In short, “It’s me playing Moses, trying to lead you to the edible promised land through a series of food commandments,” he explains. He champions the opposite of food snobbery, “Anybody who does my job and claims to only live on roast swan and braised otter is lying. We’re greedy people with expense accounts.”

Rayner’s restaurant pet peeves are the stuff of legend. “The sudden belief that your dinner will be improved because they’ve delivered it to you in a miniature wheelbarrow or they’ve put your sparerib selection in a miniature, galvanised dustbin, or even just that they’ve put the scallops on a black slate… Now slates are terrific on tops of houses, but they’re shit for food,” he says. “I was once given bread in a Yorkshire restaurant in a flat cap. And you find yourself thinking, ‘Is this a new flat cap?’ ‘Is this a second-hand flat cap?’ ‘And if it’s a second-hand flat cap, whose head has been in my bread basket?’”
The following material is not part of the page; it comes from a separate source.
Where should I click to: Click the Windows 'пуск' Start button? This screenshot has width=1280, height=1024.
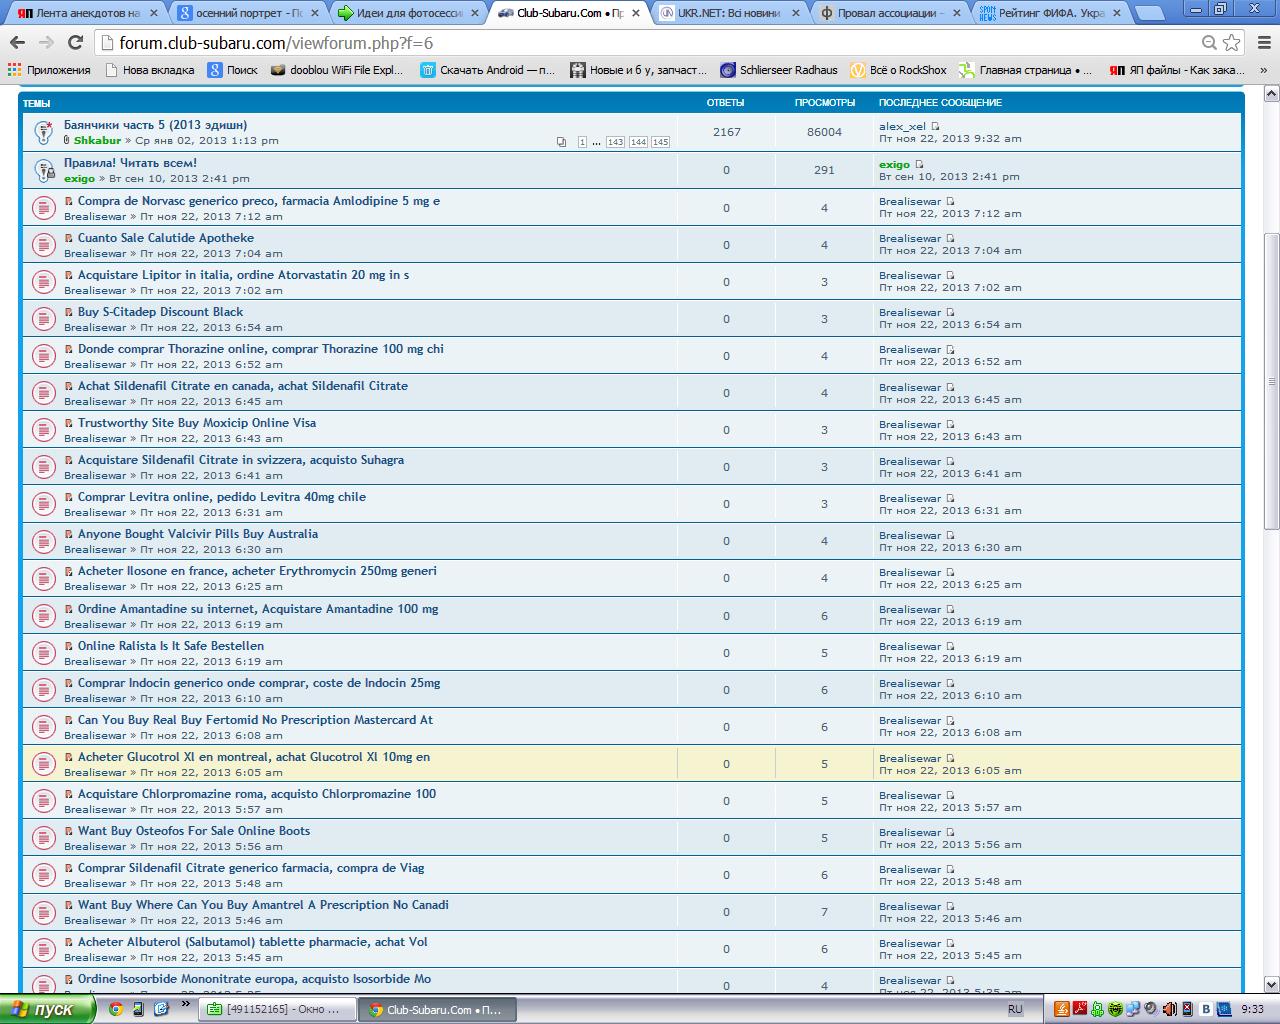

Most recently what got his goat was in Paris – a lauded restaurant with three Michelin stars. He hated it. And his – now tumbling up to almost 2,000,000 page views (his reviews average around 60,000) – must be one of the most read in history. “There are a number of things to say,” Rayner explains. “I genuinely did go there hoping for a glorious meal, and that the people I would be upsetting were the ones who whine about price. I kind of wanted to say ‘you have no idea how much dinner can cost! Here’s a glorious meal, but it costs 300 euros a head’. And then it all went tits up. It all went wrong. It really did. And yes, as I left there I knew the kind of review I was going to write. I did know what I had. But I didn’t anticipate the scale.”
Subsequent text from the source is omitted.